たくさんの生徒の中で「ダンボール」という言葉をキャッチコピーに入れていたのは、彼1人。「ダンボール」という単語で発想を広げれば、良いものができるのではないか、とアドバイスしたのです。結果、思いがけずプレゼンで優勝!井村さんも、生徒さんも驚きの結果となったのでした。
つまり、たくさんのアイデアの中から、自分しか思いつかなかった「単語」や「切り口」を見極めて選び出すことが、とても大事ということなんです。
なので、「面白く」するためには、まずアイデアを書き出して散らして、その中から吟味して「選ぶこと」を意識してみましょう!
まとめ
- 面白いものは「分かり易い」
- 面白いものは「他と似ていない」
- アイデアの中から、似ていないもの「選ぶ力」が重要
今回は、井村光明さんの書籍「面白いって何なんすか!?問題 センスは「考え方」より「選び方」で身につく」を参考に、”面白い” の3要件について紹介していきました。

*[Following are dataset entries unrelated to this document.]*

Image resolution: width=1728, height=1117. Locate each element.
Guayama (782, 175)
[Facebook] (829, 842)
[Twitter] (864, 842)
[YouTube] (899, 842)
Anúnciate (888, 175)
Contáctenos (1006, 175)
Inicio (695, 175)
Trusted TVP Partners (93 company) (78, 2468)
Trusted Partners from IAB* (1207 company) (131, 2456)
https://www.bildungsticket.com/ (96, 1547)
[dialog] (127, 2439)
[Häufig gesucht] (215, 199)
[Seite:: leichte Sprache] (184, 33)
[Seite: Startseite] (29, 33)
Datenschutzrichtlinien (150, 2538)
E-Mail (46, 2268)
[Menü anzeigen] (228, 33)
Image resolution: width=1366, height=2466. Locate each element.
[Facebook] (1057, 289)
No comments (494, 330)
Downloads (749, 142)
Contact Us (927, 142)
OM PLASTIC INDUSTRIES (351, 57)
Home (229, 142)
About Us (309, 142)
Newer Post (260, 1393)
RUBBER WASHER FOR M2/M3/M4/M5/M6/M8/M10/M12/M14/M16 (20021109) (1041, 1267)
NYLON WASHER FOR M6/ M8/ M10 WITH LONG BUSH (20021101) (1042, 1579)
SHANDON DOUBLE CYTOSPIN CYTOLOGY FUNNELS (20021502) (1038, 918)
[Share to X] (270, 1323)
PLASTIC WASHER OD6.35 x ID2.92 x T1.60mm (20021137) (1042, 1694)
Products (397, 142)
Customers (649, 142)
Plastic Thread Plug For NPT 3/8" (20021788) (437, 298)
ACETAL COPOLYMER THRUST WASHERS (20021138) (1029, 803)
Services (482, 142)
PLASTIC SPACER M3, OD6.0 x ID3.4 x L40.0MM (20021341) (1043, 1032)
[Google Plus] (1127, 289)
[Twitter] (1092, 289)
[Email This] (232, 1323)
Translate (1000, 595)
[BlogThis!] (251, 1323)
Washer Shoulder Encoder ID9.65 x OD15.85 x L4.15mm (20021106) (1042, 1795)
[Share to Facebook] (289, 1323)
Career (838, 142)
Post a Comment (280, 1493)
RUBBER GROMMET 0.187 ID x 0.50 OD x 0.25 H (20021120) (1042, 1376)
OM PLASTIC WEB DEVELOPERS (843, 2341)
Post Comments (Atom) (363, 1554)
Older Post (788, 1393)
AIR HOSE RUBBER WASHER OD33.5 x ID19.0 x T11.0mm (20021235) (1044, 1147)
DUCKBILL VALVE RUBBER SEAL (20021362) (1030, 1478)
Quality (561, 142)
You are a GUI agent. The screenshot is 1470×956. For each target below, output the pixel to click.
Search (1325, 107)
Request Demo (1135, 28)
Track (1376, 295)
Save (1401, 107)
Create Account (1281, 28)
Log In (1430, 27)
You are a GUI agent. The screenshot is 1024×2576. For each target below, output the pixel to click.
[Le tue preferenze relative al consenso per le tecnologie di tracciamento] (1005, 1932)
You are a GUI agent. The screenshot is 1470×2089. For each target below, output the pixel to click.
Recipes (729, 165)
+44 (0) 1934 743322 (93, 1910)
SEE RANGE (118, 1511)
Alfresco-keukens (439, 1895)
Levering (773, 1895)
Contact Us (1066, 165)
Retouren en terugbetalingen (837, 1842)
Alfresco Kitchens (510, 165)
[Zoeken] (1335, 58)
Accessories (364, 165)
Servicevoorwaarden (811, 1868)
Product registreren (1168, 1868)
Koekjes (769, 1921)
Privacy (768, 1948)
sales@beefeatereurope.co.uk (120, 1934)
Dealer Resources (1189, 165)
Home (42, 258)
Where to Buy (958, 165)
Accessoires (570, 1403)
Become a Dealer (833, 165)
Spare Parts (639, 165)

面白いの3要件を見て「当たり前じゃない?」と、感じることも多かったのではないかと思います。しかし、この3要件を意識して、自分の企画や文章を見直すことで、「面白くない部分」を削ぎ落とすことができます。
ぜひ「これは面白いのか?」と確認する時に、今回紹介した内容を活用してみてくださいね!
本書では、井村さんの魂の叫びと共に、より具体的な情景が描かれているので、気になった方はぜひ一読してみてくださいね。